- Records excerpted from a collection
= = =

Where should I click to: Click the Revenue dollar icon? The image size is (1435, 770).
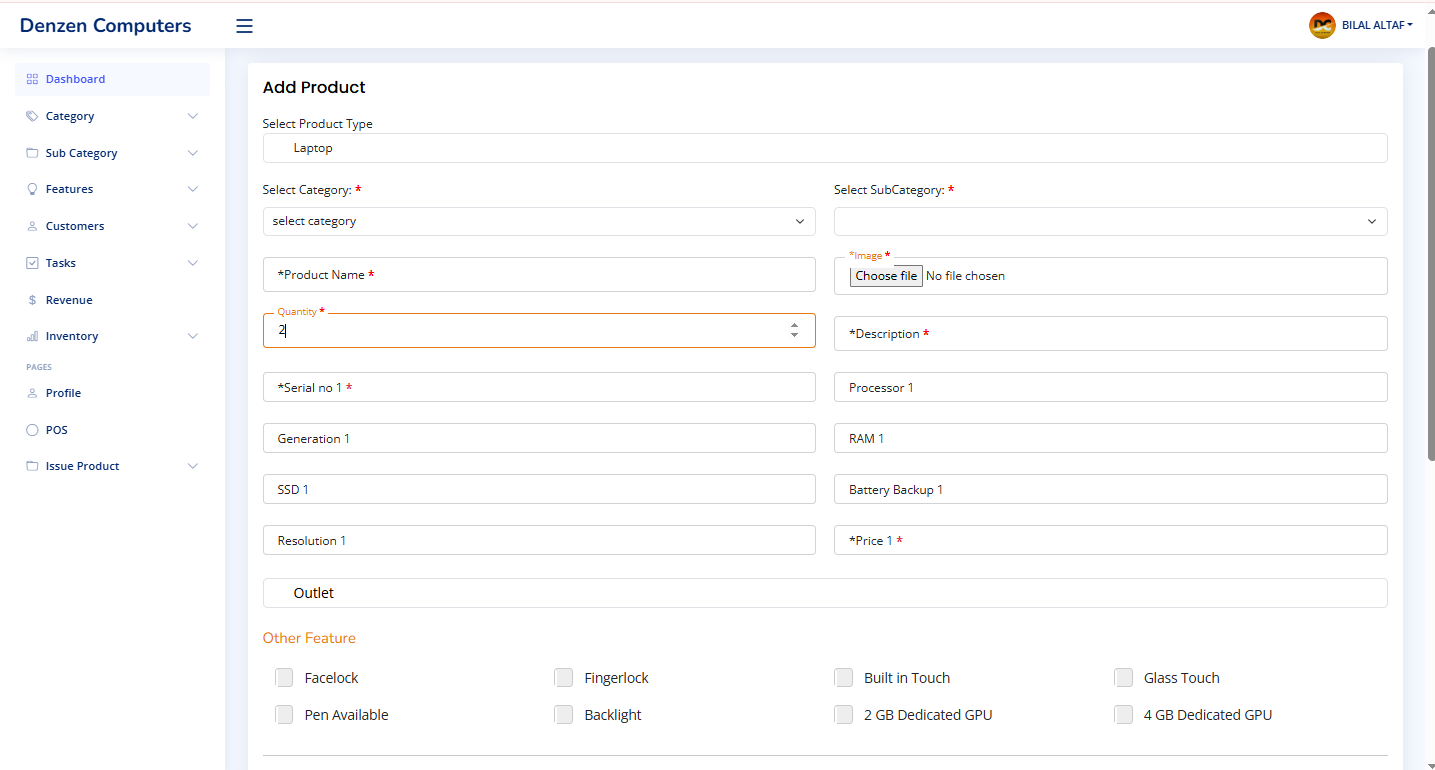pyautogui.click(x=31, y=299)
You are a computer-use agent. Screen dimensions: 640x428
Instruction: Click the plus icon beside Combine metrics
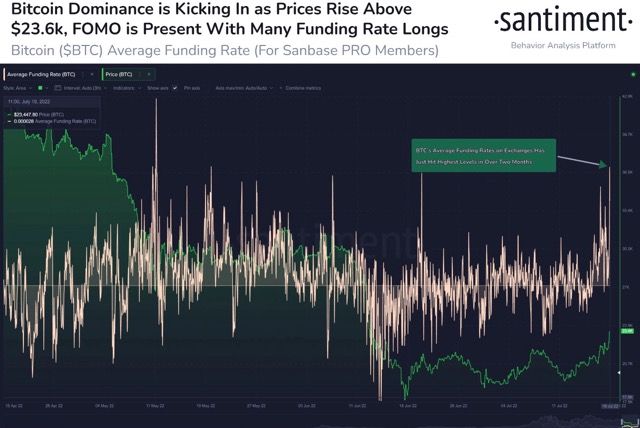[x=281, y=88]
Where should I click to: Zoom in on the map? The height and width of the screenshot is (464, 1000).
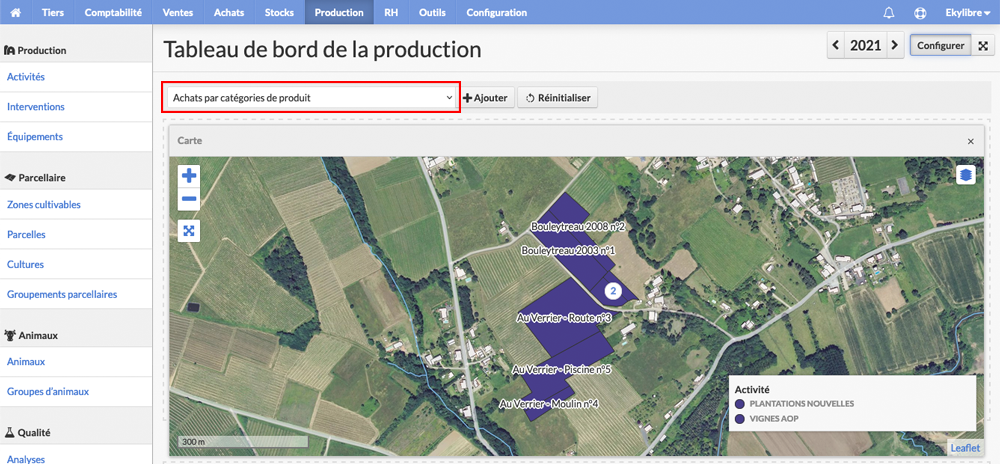(189, 176)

= = =

- Assigned task
The entries are to be transcribed word for word, without their images.

- Finished exercise
Where should I click to: Click the Revenue dollar icon? The image size is (1435, 770).
pyautogui.click(x=31, y=299)
You are a computer-use agent. Screen dimensions: 640x428
Instruction: Click the plus icon beside Combine metrics
[x=281, y=88]
Where should I click to: Zoom in on the map? The height and width of the screenshot is (464, 1000).
(189, 176)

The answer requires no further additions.